Many posts later, a summary of Claiborne's book.
Perhaps what most jumps from Shane Claiborne's The Irresistible Revolution is the way he reinvents countercultural leanings of the 1960s and the 80s and the 90s and makes them seem fresh again. Antic happenings, young people changing the world, peace, simplicity, intentional community, sharing joyously and directly with the poor ... we've seen this colorful, seemingly naive exuberance before, and yet we can't help but be touched by the sincerity of Claiborne's recycled (now there's a green and complimentary term!) vision.

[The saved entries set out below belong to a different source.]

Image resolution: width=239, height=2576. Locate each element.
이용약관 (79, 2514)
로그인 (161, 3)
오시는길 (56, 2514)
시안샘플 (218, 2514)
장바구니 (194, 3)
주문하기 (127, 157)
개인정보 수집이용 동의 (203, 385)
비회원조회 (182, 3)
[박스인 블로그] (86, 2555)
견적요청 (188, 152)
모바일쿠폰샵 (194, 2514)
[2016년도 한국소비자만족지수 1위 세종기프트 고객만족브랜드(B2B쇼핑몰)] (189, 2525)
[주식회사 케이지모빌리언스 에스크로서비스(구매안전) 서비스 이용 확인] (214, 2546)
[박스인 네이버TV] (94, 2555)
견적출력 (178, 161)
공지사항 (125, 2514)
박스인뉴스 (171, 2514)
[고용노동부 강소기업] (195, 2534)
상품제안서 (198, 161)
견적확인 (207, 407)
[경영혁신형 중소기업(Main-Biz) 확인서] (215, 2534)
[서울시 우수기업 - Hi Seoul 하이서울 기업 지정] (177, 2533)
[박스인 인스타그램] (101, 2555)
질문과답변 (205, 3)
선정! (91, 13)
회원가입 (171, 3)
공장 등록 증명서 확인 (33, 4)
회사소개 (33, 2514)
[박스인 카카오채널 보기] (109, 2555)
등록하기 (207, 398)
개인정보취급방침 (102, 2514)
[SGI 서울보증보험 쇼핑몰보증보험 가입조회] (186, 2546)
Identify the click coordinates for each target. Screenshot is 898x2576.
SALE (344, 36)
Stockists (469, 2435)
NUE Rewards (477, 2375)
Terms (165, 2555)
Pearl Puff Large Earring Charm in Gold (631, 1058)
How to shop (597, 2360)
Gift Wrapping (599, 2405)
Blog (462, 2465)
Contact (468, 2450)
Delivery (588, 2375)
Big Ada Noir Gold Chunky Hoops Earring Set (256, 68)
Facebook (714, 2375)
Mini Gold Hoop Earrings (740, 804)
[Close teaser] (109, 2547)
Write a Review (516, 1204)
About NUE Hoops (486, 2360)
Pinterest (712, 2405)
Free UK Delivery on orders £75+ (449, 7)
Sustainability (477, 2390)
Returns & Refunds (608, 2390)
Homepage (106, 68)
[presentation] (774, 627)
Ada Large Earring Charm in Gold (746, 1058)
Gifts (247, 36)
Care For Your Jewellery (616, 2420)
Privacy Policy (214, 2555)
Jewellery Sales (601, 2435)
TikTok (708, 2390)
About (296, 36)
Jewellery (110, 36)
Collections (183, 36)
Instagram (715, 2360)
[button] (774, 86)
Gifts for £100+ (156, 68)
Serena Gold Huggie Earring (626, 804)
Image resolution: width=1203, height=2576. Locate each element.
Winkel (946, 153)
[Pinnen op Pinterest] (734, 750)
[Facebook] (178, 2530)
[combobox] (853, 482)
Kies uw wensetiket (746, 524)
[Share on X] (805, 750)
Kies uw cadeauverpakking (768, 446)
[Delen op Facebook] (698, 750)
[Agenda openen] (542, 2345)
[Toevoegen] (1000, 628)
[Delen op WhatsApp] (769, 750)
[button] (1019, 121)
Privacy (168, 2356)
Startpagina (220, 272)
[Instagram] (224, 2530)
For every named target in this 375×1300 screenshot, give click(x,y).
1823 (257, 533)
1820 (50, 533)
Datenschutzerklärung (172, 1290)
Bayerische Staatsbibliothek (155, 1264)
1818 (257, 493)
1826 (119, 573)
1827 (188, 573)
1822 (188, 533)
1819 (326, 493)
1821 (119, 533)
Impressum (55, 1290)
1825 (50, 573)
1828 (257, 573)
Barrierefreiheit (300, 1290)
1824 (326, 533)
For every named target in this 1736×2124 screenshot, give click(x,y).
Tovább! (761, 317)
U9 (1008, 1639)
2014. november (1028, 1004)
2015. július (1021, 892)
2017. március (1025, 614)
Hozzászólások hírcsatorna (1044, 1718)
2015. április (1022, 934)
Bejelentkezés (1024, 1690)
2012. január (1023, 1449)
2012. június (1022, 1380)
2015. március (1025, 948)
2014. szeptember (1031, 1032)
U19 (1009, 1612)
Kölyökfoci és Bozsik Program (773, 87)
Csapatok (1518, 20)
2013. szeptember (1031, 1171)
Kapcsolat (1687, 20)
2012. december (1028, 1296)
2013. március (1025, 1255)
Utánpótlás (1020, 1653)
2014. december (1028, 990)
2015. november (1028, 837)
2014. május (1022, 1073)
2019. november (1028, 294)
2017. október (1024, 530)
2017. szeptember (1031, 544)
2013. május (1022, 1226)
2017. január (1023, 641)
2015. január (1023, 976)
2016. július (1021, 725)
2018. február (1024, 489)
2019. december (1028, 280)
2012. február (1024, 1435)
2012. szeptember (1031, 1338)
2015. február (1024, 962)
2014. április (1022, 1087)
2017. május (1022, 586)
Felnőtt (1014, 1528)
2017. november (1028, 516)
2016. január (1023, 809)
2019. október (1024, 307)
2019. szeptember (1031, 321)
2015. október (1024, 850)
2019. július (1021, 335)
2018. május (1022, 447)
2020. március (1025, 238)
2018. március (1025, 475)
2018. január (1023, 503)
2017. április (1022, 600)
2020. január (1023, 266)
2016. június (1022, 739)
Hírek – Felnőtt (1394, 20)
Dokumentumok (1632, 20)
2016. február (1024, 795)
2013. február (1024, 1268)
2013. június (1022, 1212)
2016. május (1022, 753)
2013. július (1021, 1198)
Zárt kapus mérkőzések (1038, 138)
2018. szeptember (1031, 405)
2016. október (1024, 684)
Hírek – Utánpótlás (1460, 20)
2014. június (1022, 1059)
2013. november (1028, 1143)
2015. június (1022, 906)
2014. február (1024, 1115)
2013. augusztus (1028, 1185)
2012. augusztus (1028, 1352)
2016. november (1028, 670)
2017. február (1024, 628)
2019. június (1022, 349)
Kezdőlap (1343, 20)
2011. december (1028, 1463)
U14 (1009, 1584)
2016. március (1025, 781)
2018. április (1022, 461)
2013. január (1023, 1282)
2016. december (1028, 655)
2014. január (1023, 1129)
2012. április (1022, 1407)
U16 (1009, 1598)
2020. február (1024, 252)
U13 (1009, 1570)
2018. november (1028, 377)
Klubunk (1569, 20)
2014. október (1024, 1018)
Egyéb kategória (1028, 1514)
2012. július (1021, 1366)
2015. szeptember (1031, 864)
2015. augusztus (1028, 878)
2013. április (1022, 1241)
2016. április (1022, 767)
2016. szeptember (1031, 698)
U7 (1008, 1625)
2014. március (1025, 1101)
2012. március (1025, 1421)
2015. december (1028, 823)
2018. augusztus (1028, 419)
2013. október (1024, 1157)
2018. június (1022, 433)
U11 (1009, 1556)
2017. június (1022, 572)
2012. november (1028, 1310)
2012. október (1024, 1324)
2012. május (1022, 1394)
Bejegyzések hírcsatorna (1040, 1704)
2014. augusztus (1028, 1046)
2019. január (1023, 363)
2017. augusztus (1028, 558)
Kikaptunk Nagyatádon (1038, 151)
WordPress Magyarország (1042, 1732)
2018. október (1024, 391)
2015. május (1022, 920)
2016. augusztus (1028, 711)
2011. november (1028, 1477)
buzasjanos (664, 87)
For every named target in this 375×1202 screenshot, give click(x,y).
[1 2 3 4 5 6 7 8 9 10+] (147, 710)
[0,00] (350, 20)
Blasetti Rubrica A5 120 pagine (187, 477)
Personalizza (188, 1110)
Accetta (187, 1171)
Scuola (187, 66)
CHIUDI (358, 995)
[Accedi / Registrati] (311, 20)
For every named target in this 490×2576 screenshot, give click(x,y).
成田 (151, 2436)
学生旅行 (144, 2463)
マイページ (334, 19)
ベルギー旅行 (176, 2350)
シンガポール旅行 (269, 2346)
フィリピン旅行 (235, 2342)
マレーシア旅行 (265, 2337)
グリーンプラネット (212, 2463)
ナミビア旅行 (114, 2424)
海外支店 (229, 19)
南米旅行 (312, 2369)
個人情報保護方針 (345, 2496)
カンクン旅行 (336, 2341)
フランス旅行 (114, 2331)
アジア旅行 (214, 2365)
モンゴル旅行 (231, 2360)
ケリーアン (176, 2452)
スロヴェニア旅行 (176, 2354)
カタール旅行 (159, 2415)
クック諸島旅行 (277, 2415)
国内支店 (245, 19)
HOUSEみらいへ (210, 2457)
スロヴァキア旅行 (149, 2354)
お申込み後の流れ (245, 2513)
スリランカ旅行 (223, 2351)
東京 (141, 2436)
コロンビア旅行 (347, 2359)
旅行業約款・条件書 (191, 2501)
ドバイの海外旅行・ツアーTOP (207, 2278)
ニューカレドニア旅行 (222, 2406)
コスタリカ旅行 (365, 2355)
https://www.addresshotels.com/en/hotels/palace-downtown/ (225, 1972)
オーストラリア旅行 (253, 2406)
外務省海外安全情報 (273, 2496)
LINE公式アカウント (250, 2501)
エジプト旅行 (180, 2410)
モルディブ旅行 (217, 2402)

Maybe the twist is the Christianity that is the backbone of his revolution. There's no sex or drugs here, and no personal liberation devoid of history or tradition. Instead, we glimpse Shane serving the destitute in Calcutta with Mother Teresa and sense his unfettered delight in passionately trying to live out a Christian witness. If evangelicals and the rest of us could just get beyond a concern with personal salvation, be it assurance of heaven after death or the personal salvational fortresses of wealth and intellect, we could all be part of building a kingdom of God world in the here and now, Claiborne says.
It's enticing to see him doing what he preaches, living it, being the change he wants the church to be. I liked the simple, direct language of the book, the stories he included, and the challenge to live a more genuinely counter-cultural life.